[icernet] 'Ground realities do not support CAS'
Arul Selvan
arulselvan at vasnet.co.in
Mon May 19 21:32:02 EDT 2003
"Post-CAS, these consumers would have to spend between 3 per cent and 6
per cent or between 6 per cent - 12 per cent of their monthly income on
cable television," the report notes. At present these consumers spend on
average either between 2 per cent - 4 per cent or 4 per cent - 8 per
cent of their monthly income on cable TV. "Consumers would be heavily
impacted due to unaffordability and lack of choice. .with consumers
deprived of their choice of popular news, documentary sports and movie
channels, significant protest can be expected," the report noted.

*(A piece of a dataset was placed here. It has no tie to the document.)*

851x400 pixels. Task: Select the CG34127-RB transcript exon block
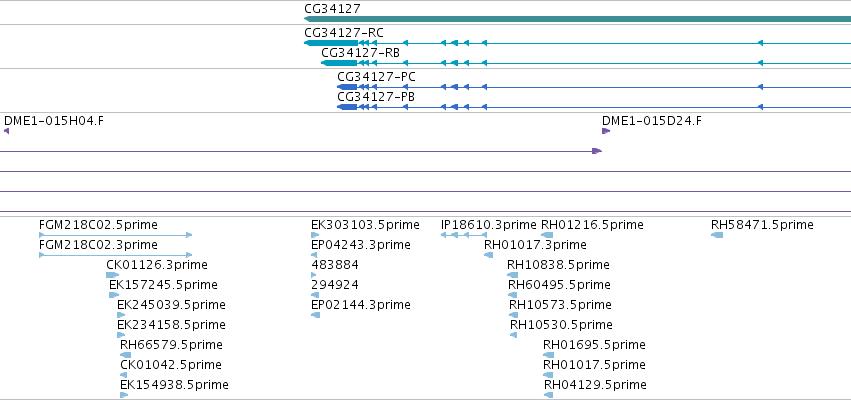(x=339, y=63)
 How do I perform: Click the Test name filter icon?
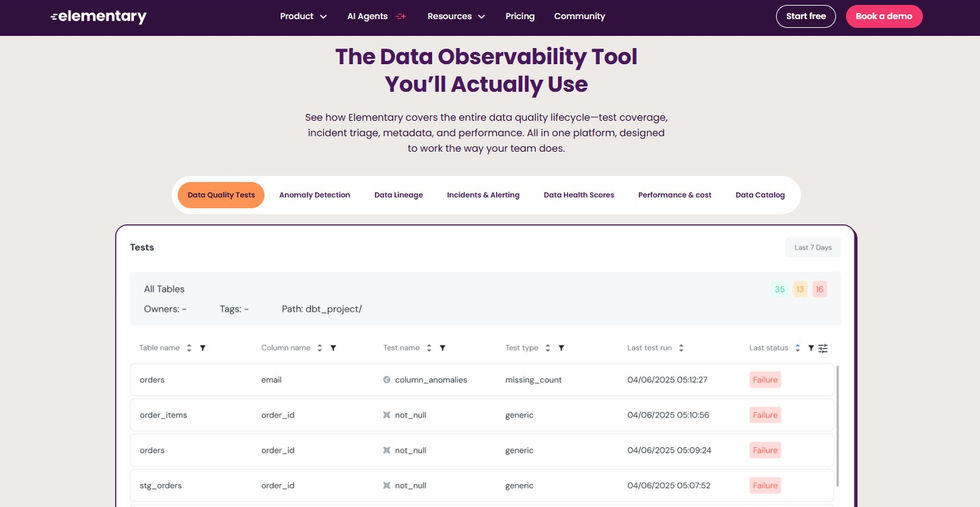click(442, 348)
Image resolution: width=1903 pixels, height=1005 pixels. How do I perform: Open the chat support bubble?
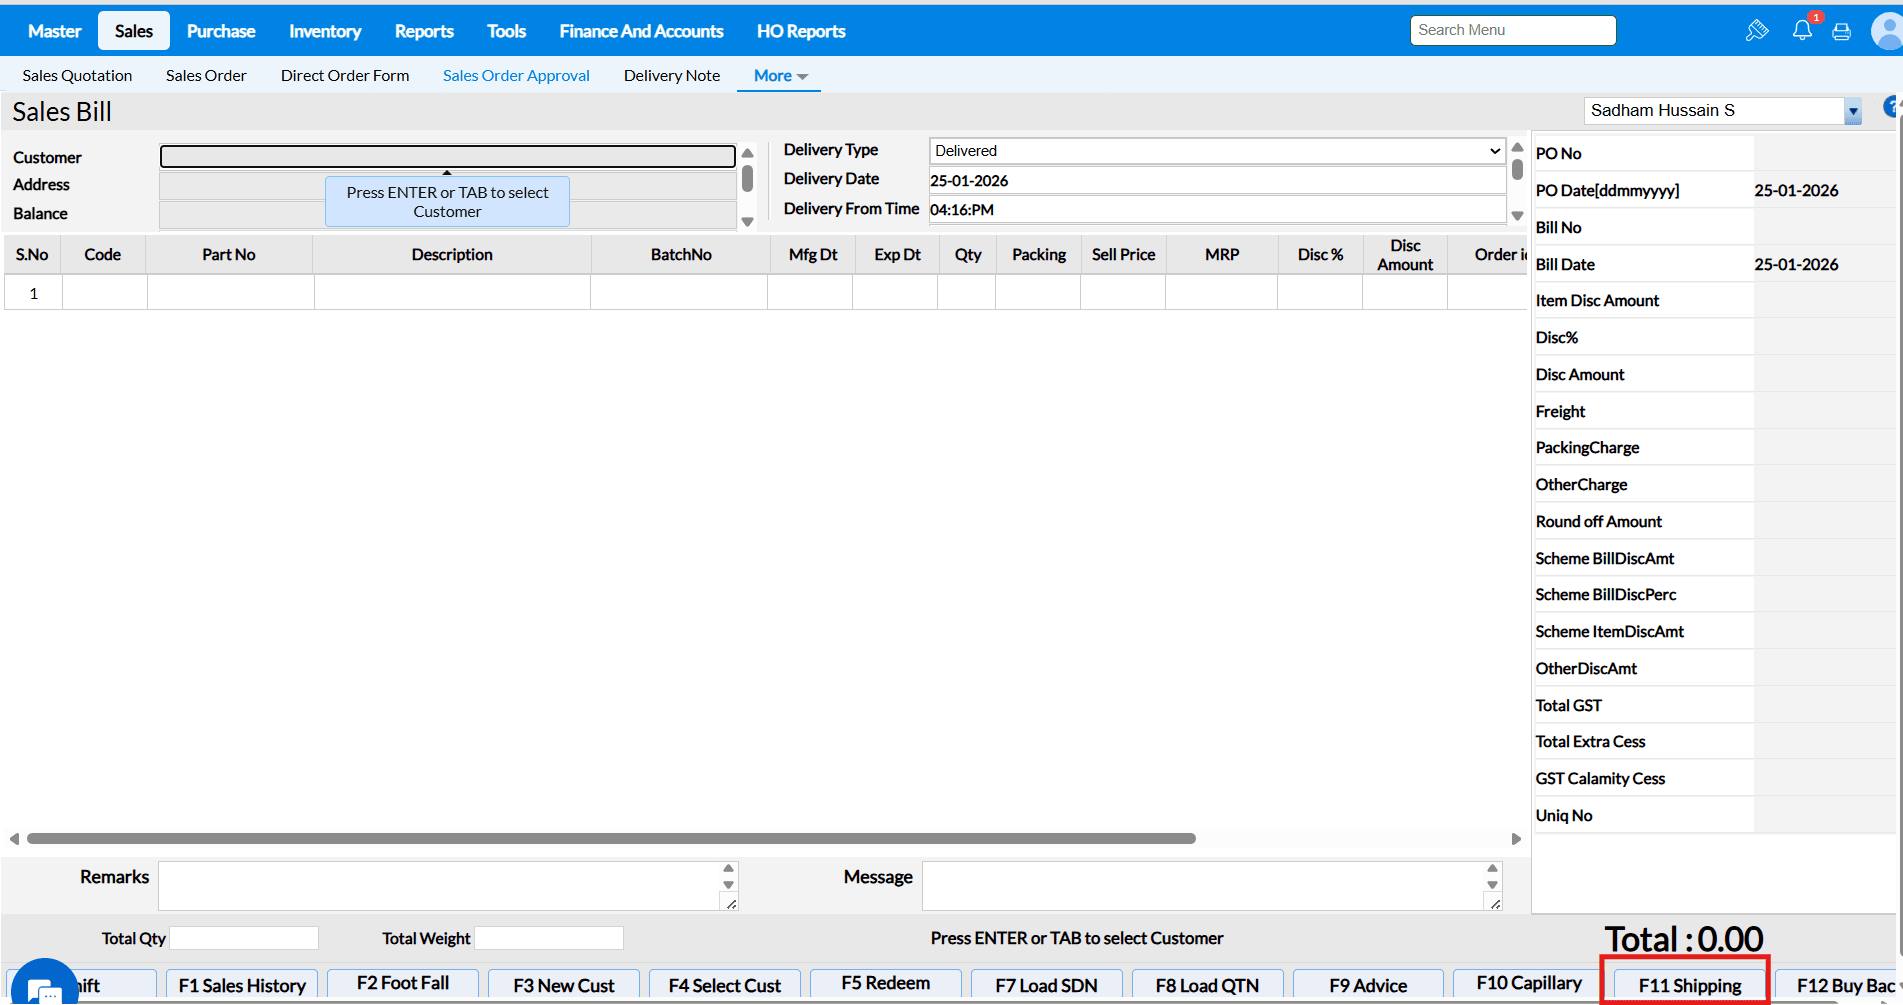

Globally, the rollout of addressable systems has been based on digital
STB technology with early analog models being phased out. In markets
like United States and United Kingdom, that have sizable digital systems
on cable platforms, operators have invested in technology and
infrastructure upgrade and subsidized the cost of digital STBs. In the
United States, after six years of roll out of digital services, only 26
per cent to total 73 million cable subscribers use digital STBs. In UK,
with 2.1 million digital cable service customers, cable operators have
lost out to satellite in the roll out of digital services. In Asia
deployment of digital set top box has proven particularly slow,
especially in China, HongKong, Singapore Japan and Australia, observes
the report.
In India, STB deployment is likely to remain restricted by capital
restraint and poor financial health at the MSO level, the report says.
Raising concerns about security issues, the report notes that most MSOs
have placed orders for up to 3,00,000 low-cost digital STBs. "The
maority of these low cost models have rarely been deployed globally as
they can be easily hacked," the report added. Another area of concern
raised by the report relates to inadequate investment in the subscriber
management system (SMS). This arises from the fact that the local cable
operator continues to own the last mile in the post-CAS era and
therefore control critical subscriber distribution and management. "No
local cable operator has invested in quality SMS and it remains unlikely
that any LCO or MSO will invest in an SMS to provide quality of service
and addressability," the report said.
The report is in favour of headend-in-the-sky (HITS) model as proposed
by MSO Siticable. "HITS might prove scalable as it can cope with the
multiplicity of headends in the Indian market (6,800) and relieve the
LCO from investing in multiple encoders to service consumers with CAS,"
the report notes. However, HITS deployment is likely to be delayed until
the potential nationwide roll of CAS takes place.